= 課題 =
次に示す会計監査人と会社法監査についての原文を、一字一句変えずに全文書き写してください。

会計監査人の選任を懈怠した場合には、100万円以下の過料が科される可能性があります(会社法976条22号)。

 

また、大会社には会計監査人の設置義務に加え、内部統制の基本方針を決定する義務があり、事業報告書の記載事項です。会計監査人を不設置のままで放置する行為は、事業報告書における「基本方針」の不記載や虚偽記載につながるかもしれません (会社法976条7号)。

 

会計監査人を選任しない行為は、このような法令上の義務にも違反している可能性があります。

金融商品取引法監査との違い

金融商品取引法監査は会社法監査と同様に外部監査へ分類されますが、会社法監査と金融商品取引法監査は、監査対象となる会社の範囲及び書類に違いがあります。

 

金融商品取引法監査とは、金融商品取引法第193条の2に基づき、公認会計士または監査法人によって行われる監査業務のことをいいます。同条第1項では財務諸表監査が、同条第2項では内部統制監査が定められています。

 

財務諸表監査は、有価証券報告書等の提出会社である、上場会社、店頭登録株発行会社、有価証券届出書提出会社、株主数が500名以上かつ資本金5億円以上の会社をその対象範囲です。監査対象は有価証券報告書の「経理の状況」に掲げられる財務諸表となり、その適正性について会計監査人が意見表明をします。

 

会社法監査に必要な4つの書類

会社法463条2項1号の「計算書類」とは、「貸借対照表」「損益計算書」「株主資本等変動計算表」「個別注記表」の4つを指します(会社法435条2・4項、会社計算規則59条1項)。

 

これに加えて、有価証券報告書を提出する大会社においては、連結計算書類(連結貸借対照表・連結損益計算書)の作成義務があるため、これについても監査の対象となります(会社法444条第3項)。

= 表示リスト =
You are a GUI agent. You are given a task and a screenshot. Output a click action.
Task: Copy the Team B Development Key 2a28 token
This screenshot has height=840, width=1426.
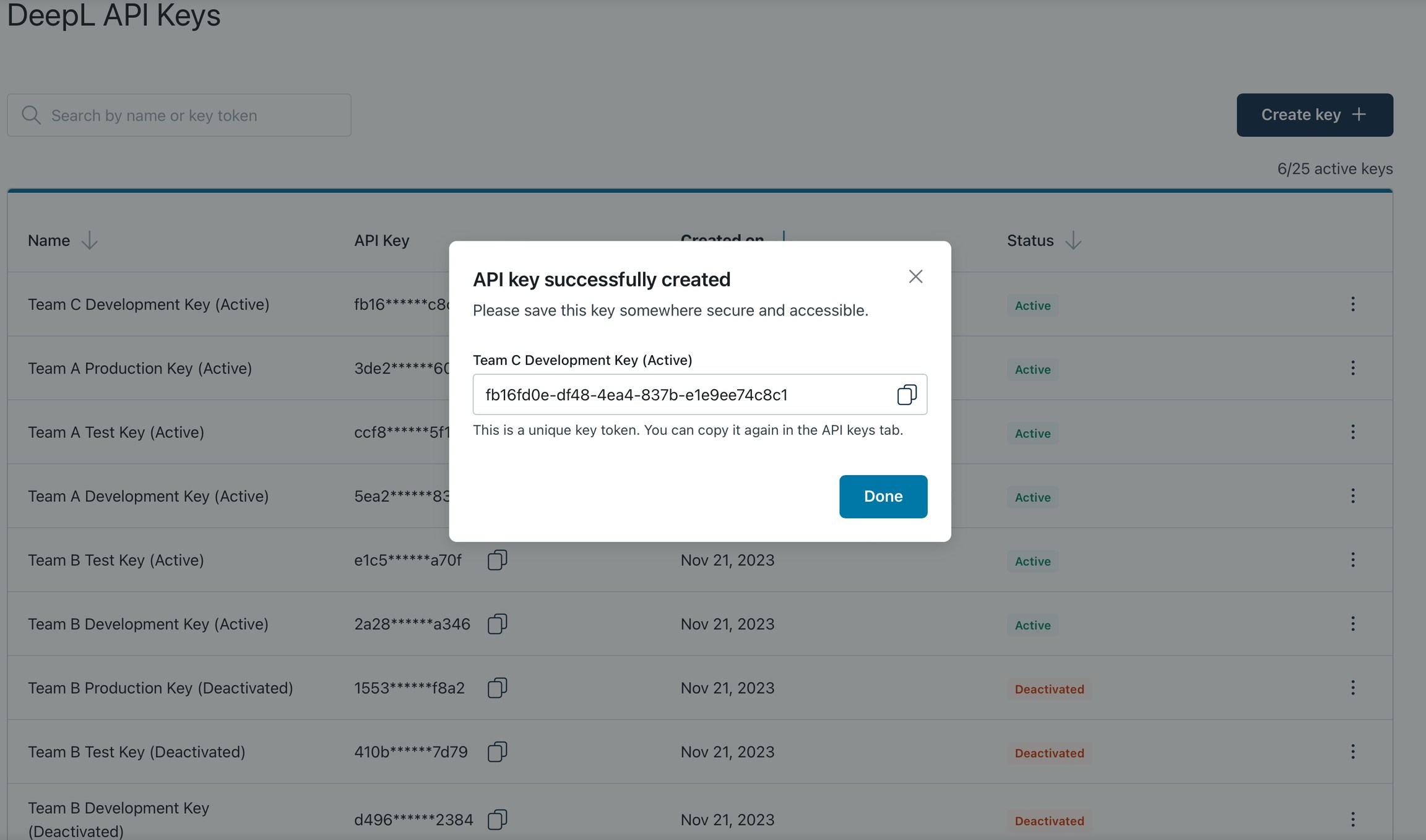tap(497, 624)
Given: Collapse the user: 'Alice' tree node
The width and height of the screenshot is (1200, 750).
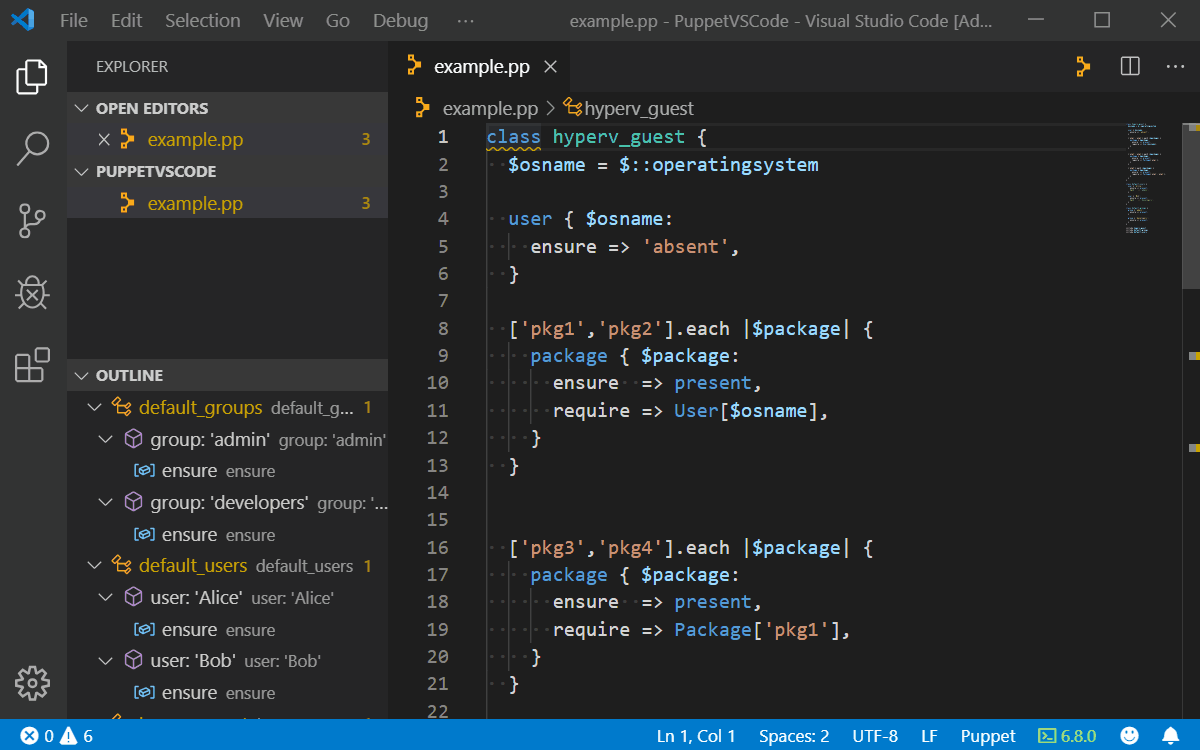Looking at the screenshot, I should pyautogui.click(x=106, y=597).
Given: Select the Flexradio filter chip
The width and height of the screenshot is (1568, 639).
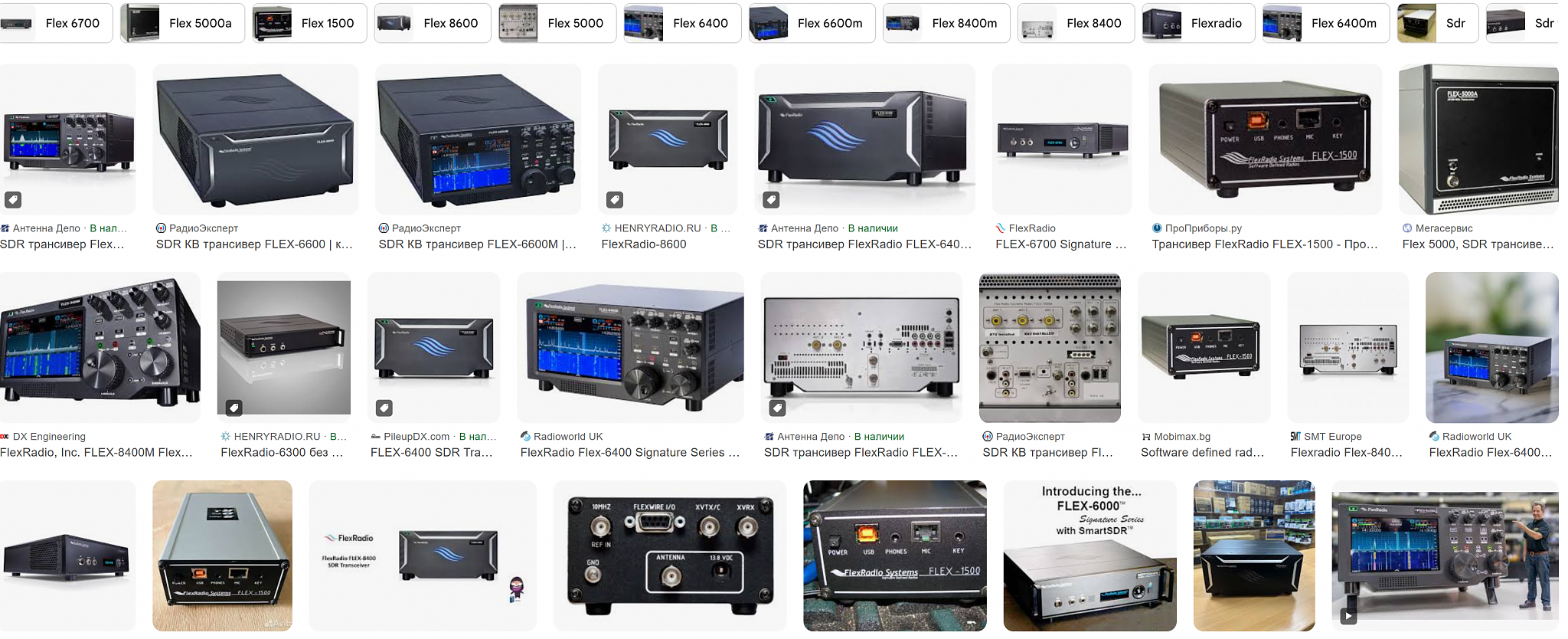Looking at the screenshot, I should tap(1198, 23).
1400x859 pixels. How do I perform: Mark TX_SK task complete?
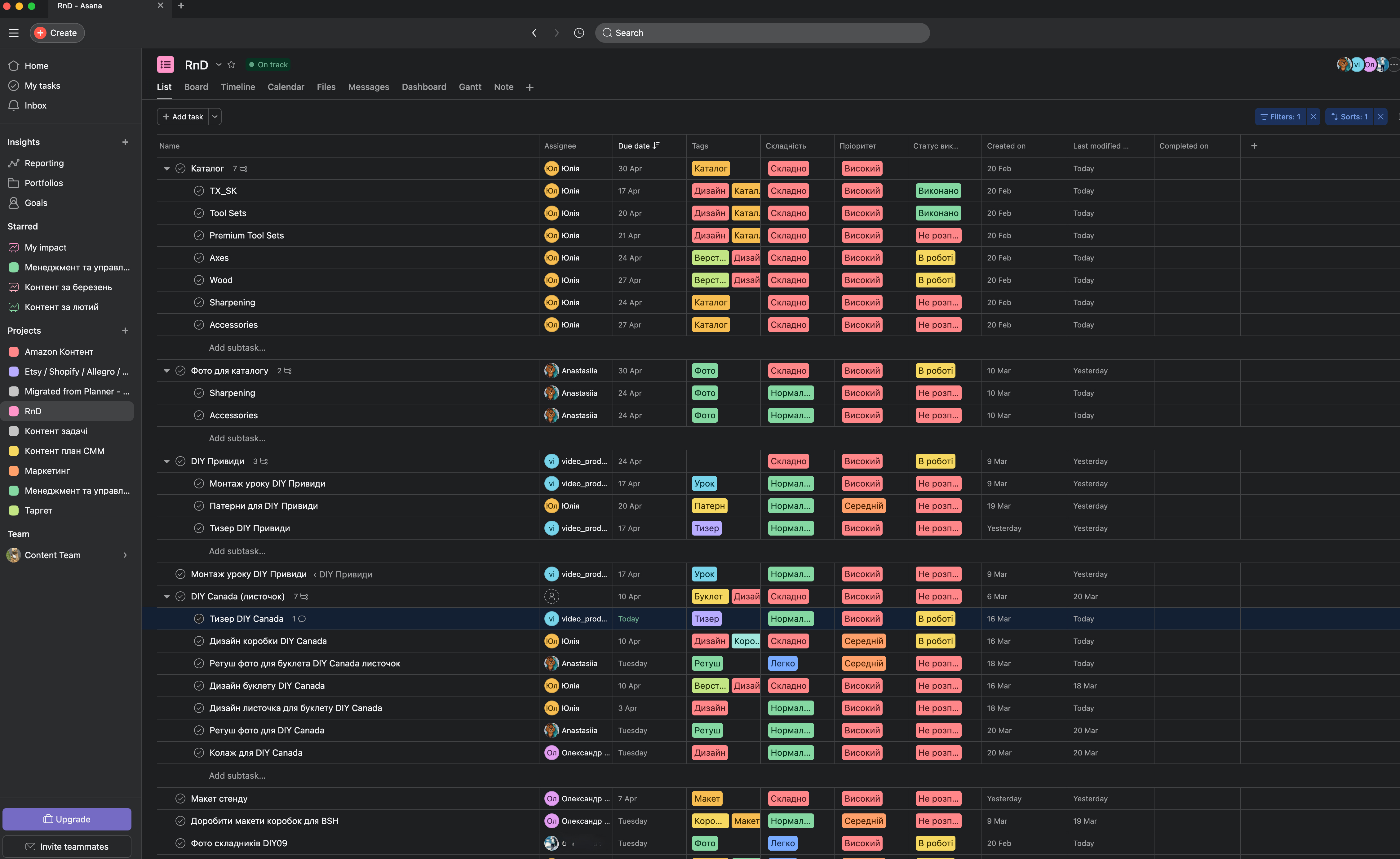click(199, 191)
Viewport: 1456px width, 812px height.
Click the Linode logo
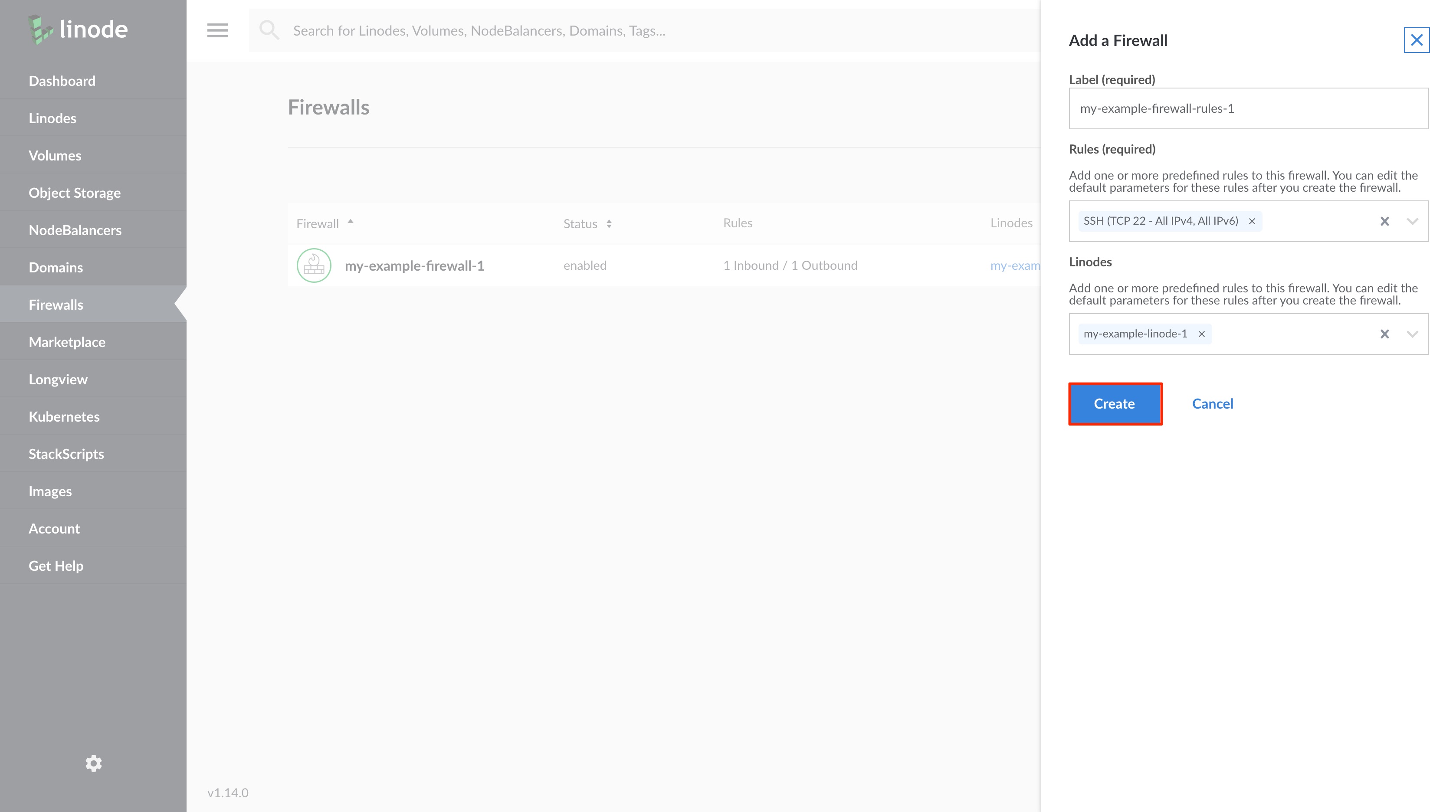coord(78,29)
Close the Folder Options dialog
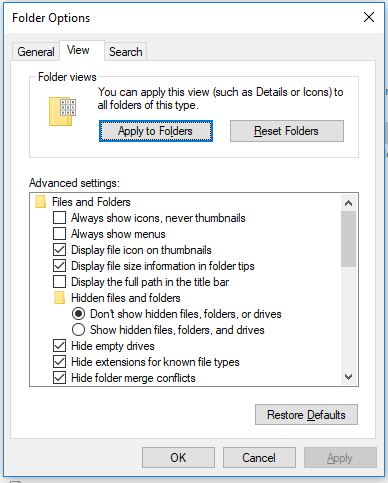The width and height of the screenshot is (388, 483). tap(369, 17)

= 解答 =
会計監査人の選任を懈怠した場合には、100万円以下の過料が科される可能性があります(会社法976条22号)。

 

また、大会社には会計監査人の設置義務に加え、内部統制の基本方針を決定する義務があり、事業報告書の記載事項です。会計監査人を不設置のままで放置する行為は、事業報告書における「基本方針」の不記載や虚偽記載につながるかもしれません (会社法976条7号)。

 

会計監査人を選任しない行為は、このような法令上の義務にも違反している可能性があります。

金融商品取引法監査との違い

金融商品取引法監査は会社法監査と同様に外部監査へ分類されますが、会社法監査と金融商品取引法監査は、監査対象となる会社の範囲及び書類に違いがあります。

 

金融商品取引法監査とは、金融商品取引法第193条の2に基づき、公認会計士または監査法人によって行われる監査業務のことをいいます。同条第1項では財務諸表監査が、同条第2項では内部統制監査が定められています。

 

財務諸表監査は、有価証券報告書等の提出会社である、上場会社、店頭登録株発行会社、有価証券届出書提出会社、株主数が500名以上かつ資本金5億円以上の会社をその対象範囲です。監査対象は有価証券報告書の「経理の状況」に掲げられる財務諸表となり、その適正性について会計監査人が意見表明をします。

 

会社法監査に必要な4つの書類

会社法463条2項1号の「計算書類」とは、「貸借対照表」「損益計算書」「株主資本等変動計算表」「個別注記表」の4つを指します(会社法435条2・4項、会社計算規則59条1項)。

 

これに加えて、有価証券報告書を提出する大会社においては、連結計算書類(連結貸借対照表・連結損益計算書)の作成義務があるため、これについても監査の対象となります(会社法444条第3項)。